Al día siguiente la expedición partió rumbo a las islas Canarias, a las que llegaron el 9. Allí repararon las embarcaciones, recargaron provisiones y el 6 de septiembre volvieron a zarpar poniendo proa hacia lo desconocido.
Colón calculaba que deberían navegar unas 700 leguas (3.500 km.) más para llegar a las tierras del gran Kan (la China).
A principios de octubre muchos comenzaron a impacientarse y algunos propusieron regresar. Colón consultó con sus capitanes y Martín Alonso Pinzón propuso ahorcar a los que no quisieran seguir, diciendo que si no se animaba el almirante lo haría el mismo, “porque no había de volver atrás sin buenas nuevas”.
Durante la noche del 11 al 12 de octubre, Colón sostuvo que había sido él el primero en ver las luces de la tierra que pensaba asiática, quitándole el honor y la recompensa de 10.000 maravedíes al humilde marinero de la Pinta, Juan Rodríguez Bermejo, sevillano nacido en Triana.
Los que insisten en festejar el Día de la Raza el 12 de octubre se verían en problemas si se confirmaran las recientes investigaciones que afirman que el grito del llamado Rodrigo de Triana se produjo el 13. Pero, puesto que tal número se identificaba con la mala suerte y que el 12 de octubre era la fiesta de Nuestra Señora del Pilar, patrona de los Reyes Católicos, y caía ese año en viernes, día de la pasión de Jesús, el almirante habría cambiado la fecha a su antojo para quedar bien con sus benefactores.
________________________
> **DESCRIPCIÓN DEL EJERCICIO**:
Repite sin cambios el pasaje del texto sobre el viaje de Colón que comienza con "Colón calculaba que" y continúa hasta "nacido en Triana.".

> **DATOS PROPORCIONADOS**:
________________________
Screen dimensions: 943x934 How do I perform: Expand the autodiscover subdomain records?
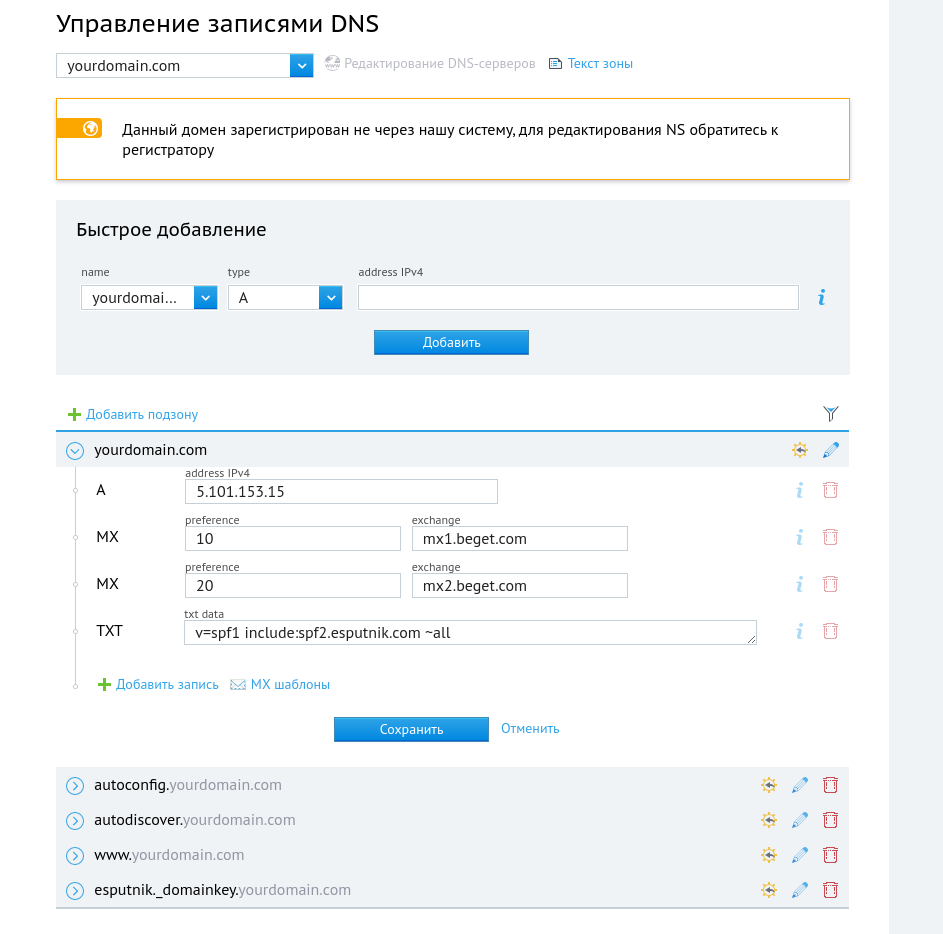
________________________
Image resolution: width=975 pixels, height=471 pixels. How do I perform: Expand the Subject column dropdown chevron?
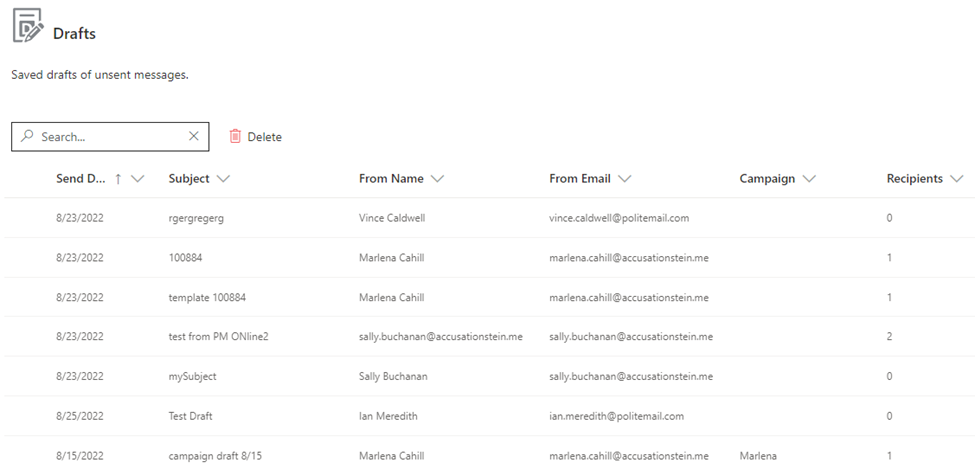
________________________
> **SOLUCIÓN ESCRITA**:
Colón calculaba que deberían navegar unas 700 leguas (3.500 km.) más para llegar a las tierras del gran Kan (la China).
A principios de octubre muchos comenzaron a impacientarse y algunos propusieron regresar. Colón consultó con sus capitanes y Martín Alonso Pinzón propuso ahorcar a los que no quisieran seguir, diciendo que si no se animaba el almirante lo haría el mismo, “porque no había de volver atrás sin buenas nuevas”.
Durante la noche del 11 al 12 de octubre, Colón sostuvo que había sido él el primero en ver las luces de la tierra que pensaba asiática, quitándole el honor y la recompensa de 10.000 maravedíes al humilde marinero de la Pinta, Juan Rodríguez Bermejo, sevillano nacido en Triana.